Africa Destinations

Lost in the medina of Tunis

January 22, 2017
Travel guide Tunis

Tunisia – known for its beautiful beaches, desert back-country and ancient ruins has always been a popular tourist destination for Europeans. Way too many years ago I visited Tunisia during a class trip after my high school grad – you may guess it – as a bunch of teenagers our first priority was party, party, party and we hardly saw anything outside our resort fences… Too bad. Now my preferences have changed to more authentic experiences but Tunisia wasn’t on my radar until a couple of weeks ago, when my bf’s best buddy visited his home country and wanted us to see him and his home. Tunis – the capital – isn’t necessarily on the top of the list of Tunisian destinations and therefore I knew very little about that city. I should be positively surprised: Only two hours away by plane (from Vienna) we landed in a different continent but it felt like another world! We stayed at two different hotels in the Medina, the heart of Tunis, and immediately were transferred to the magic of 1001 nights.

Our first hotel (rather a B&B), Dar Traki, was tricky to find but a true gem…

The Medina of Tunis is a huge maze where even Google Maps fails. Nevermind! Just drift away through the narrow streets, dead-ends and traditional souks. Handicraft and trading are still the main functions of the Medina but soon you’ll notice, the real rulers of the hood are the street cats!

Tunis Medina Souk

Tunis Medina

Tunis Medina

There’s all kinds of stuff being sold at the Souks but if you’re looking for fresh products, you’re better off at the Municipal Market outside the Medina. Seafood and fish apparently were the most popular goods according to the volume and amount of people.

Tunis market Tunis market

Btw when you exit the Medina, the face of the city changes: That part clearly has a more European look with grand French-style buildings and street layout. The Avenue Habib Bourgiba has gained world wide attention as the place where the Arab spring has first started.

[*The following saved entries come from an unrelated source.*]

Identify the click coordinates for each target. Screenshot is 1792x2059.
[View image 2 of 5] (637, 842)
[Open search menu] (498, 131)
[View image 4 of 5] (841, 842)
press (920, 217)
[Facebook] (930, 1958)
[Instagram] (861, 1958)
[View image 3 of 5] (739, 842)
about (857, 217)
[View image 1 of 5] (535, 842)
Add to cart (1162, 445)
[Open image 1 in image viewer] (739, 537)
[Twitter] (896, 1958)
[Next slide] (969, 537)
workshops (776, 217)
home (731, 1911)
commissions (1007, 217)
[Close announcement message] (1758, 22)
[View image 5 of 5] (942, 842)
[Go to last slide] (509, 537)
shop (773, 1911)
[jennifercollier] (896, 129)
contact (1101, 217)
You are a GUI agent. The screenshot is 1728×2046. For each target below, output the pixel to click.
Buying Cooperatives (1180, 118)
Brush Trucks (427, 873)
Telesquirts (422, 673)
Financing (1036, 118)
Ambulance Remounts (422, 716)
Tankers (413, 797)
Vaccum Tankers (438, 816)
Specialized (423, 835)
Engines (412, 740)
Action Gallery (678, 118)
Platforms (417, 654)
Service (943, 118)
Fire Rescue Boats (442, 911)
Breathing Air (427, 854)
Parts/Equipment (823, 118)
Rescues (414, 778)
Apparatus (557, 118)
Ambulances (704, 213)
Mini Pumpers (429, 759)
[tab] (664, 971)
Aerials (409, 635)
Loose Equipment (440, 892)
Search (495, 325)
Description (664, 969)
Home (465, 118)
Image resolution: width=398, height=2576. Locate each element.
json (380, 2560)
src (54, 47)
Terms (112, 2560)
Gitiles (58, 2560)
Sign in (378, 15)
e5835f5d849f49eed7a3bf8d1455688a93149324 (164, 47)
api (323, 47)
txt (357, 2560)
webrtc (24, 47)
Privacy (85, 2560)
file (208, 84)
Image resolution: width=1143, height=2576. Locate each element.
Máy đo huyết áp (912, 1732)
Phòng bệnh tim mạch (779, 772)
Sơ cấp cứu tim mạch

Unfortunately what also comes to one’s mind when thinking of Tunisia are the horrible attacks from 2015. One of them happened at Tunis’ most popular attraction, the Bardo National Museum. A humble memorial board at the reception pays tribute to the victims and it seemed that people were still avoiding it, because it was very quiet for a museum of such significance (it’s Africa’s second largest museum and contains one of the largest collections of Roman mosaics). Although I’m not very proficient in ancient history, the giant tile and mosaic works were very impressive to look at – clearly a must-visit!

Back to the Medina and our second hotel Dar Ben Gacem which was another architectural masterpiece with helpful and friendly staff ❤

Tunis Dar Ben Gacem Hotel

One view you’ll see at almost every postcard of Tunis was actually quite hard to find, but a friendly local guided us to a carpet shop (very suspicious!) and he wasn’t kidding: A rather unremarkable building from the outside had this gorgeous terrace on the rooftop! And we bought a really nice carpet for cheap btw too 😉 To find this place, head to coordinates 36°47’48.6″N 10°10’14.2″E (approximately) and look out for the shop with the photos of the terrace on display.

Tunis Medina

Tunis Medina

On our last evening we had a true Tunisian experience thanks to our buddy and guide, who took us to a street lablabi spot. Lablabi can be described as a hearty soup with chickpeas, poached egg and lots of bread cubes – a very satisfying meal but not very photogenic :/

Tunis street food

I can recommend you a visit to Tunis if you’re looking for a less-touristy Medina experience and an interesting mix of Western and Oriental influences. Did you ever get lost in a Medina?

Curious about the surroundings of Tunis? Head over to the following article:

Highlights of Northern Tunisia

Tunisia's capital has way more to offer than you'd think: Get lost in the maze of the Medina, the souks and Africa's second largest museum!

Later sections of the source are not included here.